If you take the line that no care need ever be taken in life and it’s not foolish to believe everything you see online, whatever the circumstances, all you do is encourage people to act without judgement or thought. We all have some responsibility for ourselves. How much sympathy, help and compensation we should get will depend on the facts.

DuesToTheDirt · 03/05/2025 11:45

I'd agree OP.

At one end of the scale, I can see people falling for it - you meet someone IRL, you start hanging out together, you think you're a couple, after a good while it turns out they need lots of money for something. I know someone this happened to, pre-internet.

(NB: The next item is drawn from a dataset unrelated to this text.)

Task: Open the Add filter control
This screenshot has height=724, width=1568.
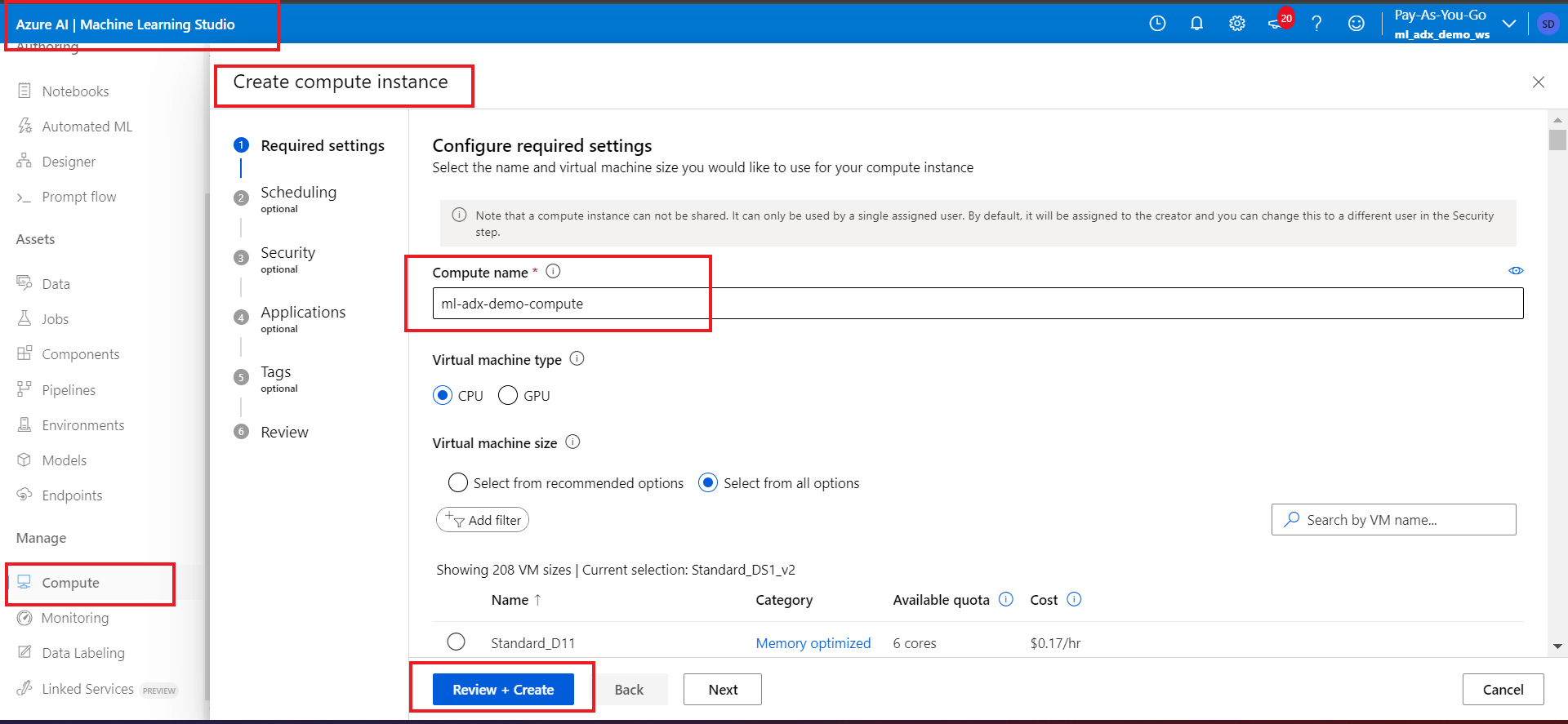Action: [x=483, y=520]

But at the other end of the romance scam scale - someone you've never met, who is younger and/or more attractive than you, who lives in a different place and actually, you never do meet them, but somehow you think you are in a relationship with them... (Or, someone you meet abroad and is younger/more attractive, and within 2 weeks wants to give up his life and move to the UK to be with you...) No way, and yes if someone falls for that then they're delusional.

AngelicKaty · 03/05/2025 12:10

Rummly · 03/05/2025 11:16

I’m very well informed thanks.

I think you’re trying to make a point on a false basis. The defrauded person you dealt with did not abandon their common sense. No amount of data will help people who do or will help anyone else protect them.

I can’t make a bank payment online now without being reminded that it could be a scam. What else could be done?

"I'm very well informed thanks." I'm sorry, but you're just not (now I could have called you an "idiot" or "foolish", but I'm not that ignorant).
How can you claim that the client I helped "did not abandon their common sense"? For obvious reasons of confidentiality I can't recount here any details of the case, but I can tell you that many people, yourself included, would conclude they did "abandon their common sense" if you knew all the details. However, if you genuinely understood the psychology that had been used on them by the scammers, you would also understand that "common sense" can be easily "abandoned" by any one of us given the right circumstances. This is why I know you're not well informed - because you just don't seem to understand this and nor do you seem to want to.
The warnings on online banking are really there to absolve the banks of any responsibility - not to help the victims (although they may do occasionally). When people log on to their banking to make a payment, they already believe they're doing the right thing (my client certainly did and had been coached by the scammer what to do/say if their bank should challenge them - not that they couched their "advice" in these terms of course!). When did you last make a payment online that you didn't want to make, or believe you had good reason to make? No-one goes to make a payment online that they already think could be a scam, which is why those warnings really aren't that effective (and why 9 million people in the UK last year were the victims of financial scams alone - that's 1 in 5 people or 20% of the population who, according to some people, are "idiots" - and these are just the scams that are reported because many more victims will feel too ashamed to report due to victim-blaming, so the real figure is likely a lot higher).
What more could be done? We could stop this victim-blaming narrative. People who have the lazy "they're idiots/fools" attitude could do some diligent research to understand how and why scammers are so successful - to understand the psychology of deception and social engineering - not only might this make them more compassionate towards victims, it may also minimise their own risk of being scammed if they understood how easily they too could "abandon their common sense".

3luckystars · 03/05/2025 12:17

I wonder though, if you asked them afterwards ‘really and truly, be honest now, did you see a red flag

they absolutely must have

we have all done this and ignored it during our lives. I know I have.